═════ Lesetext ═════

Der Blackrock-Hauptgipfel:
http://www.pic-upload.de/view-3736193/Blac...145804.jpg.html
Der Blick richtung IF aus der Egoperskektive:
http://www.pic-upload.de/view-3736213/Blac...145808.jpg.html

Nun kommts:
Hier nun der gesamte Gipfel mit dem IF-Berg im Hintergrund:
http://www.pic-upload.de/view-3736242/Blac...150911.jpg.html

Hier sieht man wenn man genau hinschaut den If-Berg immernoch: 
http://www.pic-upload.de/view-3736247/Blac...150843.jpg.html
http://www.pic-upload.de/view-3736272/Blac...151534.jpg.html

Erst ab jetzt ist er nichtmehr zu sehen:
http://www.pic-upload.de/view-3736276/Blac...151544.jpg.html

Blick in die Tiefe:
http://www.pic-upload.de/view-3736292/Blac...151356.jpg.html

Der westliche Nebengipfel mit dem Hauptgipfel im Hintergrund:
http://www.pic-upload.de/view-3736315/Blac...145414.jpg.html

Blick von dem Nebengipfel richtung IF-Berg:
http://www.pic-upload.de/view-3736331/Blac...145210.jpg.html

Blick aus etwa halber Höhe auf den Boden:
http://www.pic-upload.de/view-3736350/Blac...145921.jpg.html
Und auf den IF-Berg:
http://www.pic-upload.de/view-3736365/Blac...145932.jpg.html

Der IF-Berg von der sengenden Schlucht:
http://www.pic-upload.de/view-3736393/IF14...015444.jpg.html

So, ihr habt nun die Bilder 


			Dieser Inhalt steht nur eingeloggten Mitgliedern zur Verfügung.

═════

▶ **Zu bearbeitende Aufgaben**
**a.** Übersetze den Satz „Hier sieht man wenn man genau hinschaut den If-Berg immernoch:“ aus dem Lesetext über den Blackrock-Gipfel ins Englische.
**b.** Führe den Lesetext über den Blackrock-Gipfel im Anschluss an seinen letzten Satz weiter.

═════ Datenblock ═════

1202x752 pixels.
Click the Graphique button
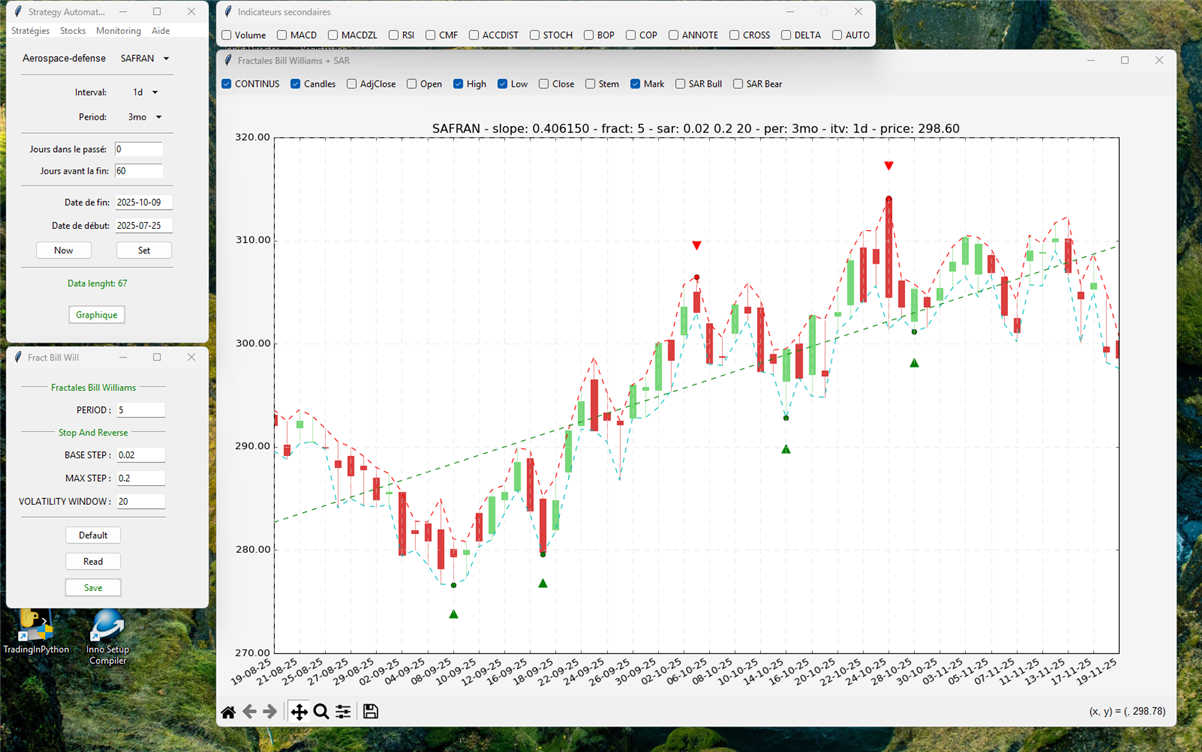96,315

═════

▶ **Lösungen**
**a.** Here, if you look closely, you can still see the If mountain:

**b.**
        

 , durch das Fliegen mit Cataclysm werden wir wohl auch nicht viel mehr sehen, welcher ist nun der Höhere und damit der höchste Berg der Östl. Königreiche? 


			Dieser Inhalt steht nur eingeloggten Mitgliedern zur Verfügung.


----------



## wildrazor09 (21. November 2009)

Hyal ganz oben wo das Flugzeug ist.


----------



## Senseless6666 (21. November 2009)

ich würde sagen teldrassil allgemein also darnassus usw, riesiger baum mit stadt druff^^ und verdammt hoch


----------



## Caskaja (21. November 2009)

Falls der Mapviewer noch geht, starten und durch die koordinaten schauen was höher ist. Habe ich auch schonmal geschaut was das höchste ist, aber ich weiss es nicht mehr.
http://www.wowmodelviewer.org/index.php?op...select&id=2


----------



## Simi1994 (21. November 2009)

Kommt drauf an ob du "hoch" als Höhe über dem Boden (vom Gebiet in dem sie stehen) oder Höhe über Meer.
Beim ersten wärs sicher blackrock, sengende schlucht/brennende steppe sin um einiges weniger hoch überm meer als Dun Morogh.


----------



## AstyM (21. November 2009)

Simi1994 schrieb:


> Kommt drauf an ob du "hoch" als Höhe über dem Boden (vom Gebiet in dem sie stehen) oder Höhe über Meer.
> Beim ersten wärs sicher blackrock, sengende schlucht/brennende steppe sin um einiges weniger hoch überm meer als Dun Morogh.



Na man misst die Berghöhe ja generell über einem allgemeinen und überall gleichen Nullniveau, das wäre wohl in WoW (Kalimdor, Östl. K., Nordend, sie liegen ja auf einem Planeten und es gibt ein überall "gleichhohes" Meer) wie auch auf der echten Welt der Meeresspiegel. Es geht einfach darum an welchem Punkt der "Erd"oberfläche man "höher" ist, egal wie hoch die Felswände um ich herum direkt sind.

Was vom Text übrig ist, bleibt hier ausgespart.